» About this task
Copy out every line of the data where the word "width" is found.

[Records to process]

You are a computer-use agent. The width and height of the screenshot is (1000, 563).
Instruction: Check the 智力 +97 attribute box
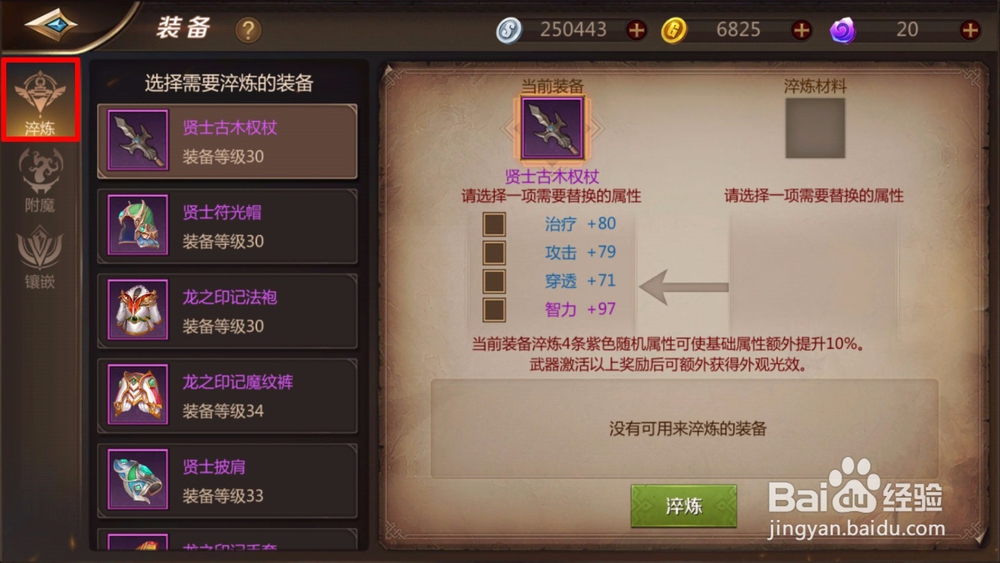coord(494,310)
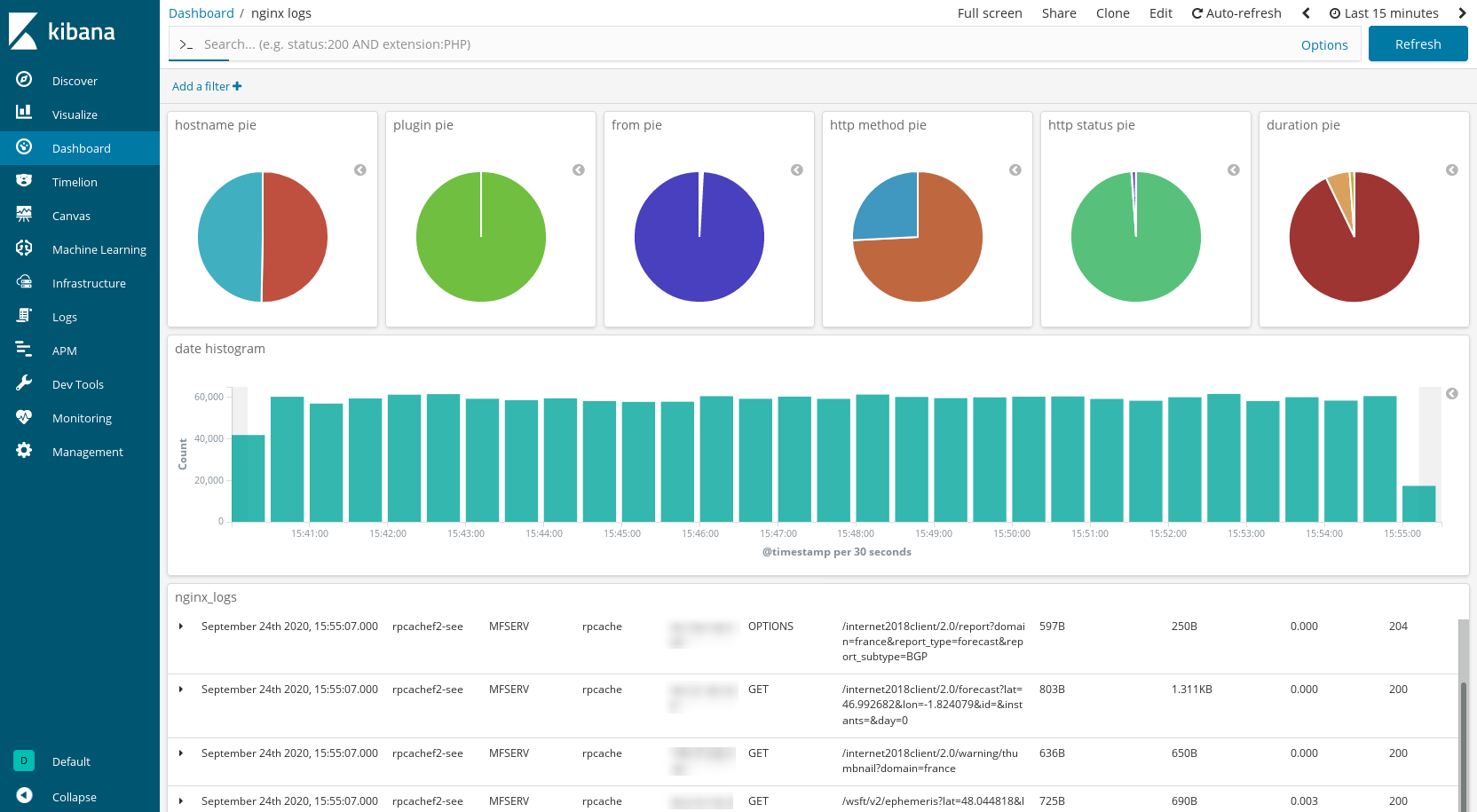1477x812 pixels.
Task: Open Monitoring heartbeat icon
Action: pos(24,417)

[/Records to process]
[Records to process]

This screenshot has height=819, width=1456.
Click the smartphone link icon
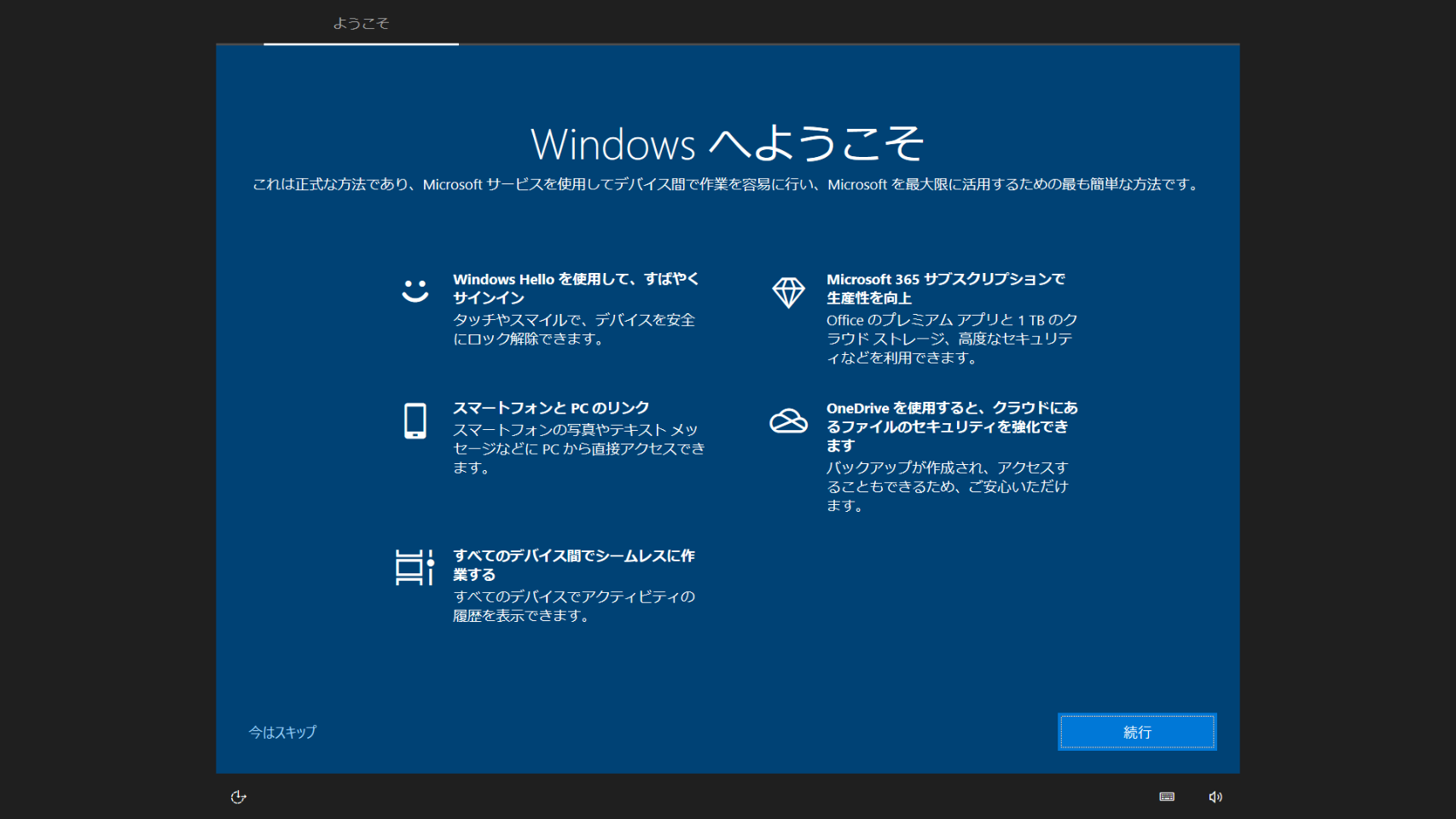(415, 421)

[/Records to process]

» Reply to the exercise
You are a computer-use agent. The width and height of the screenshot is (1000, 563).
This screenshot has height=819, width=1456.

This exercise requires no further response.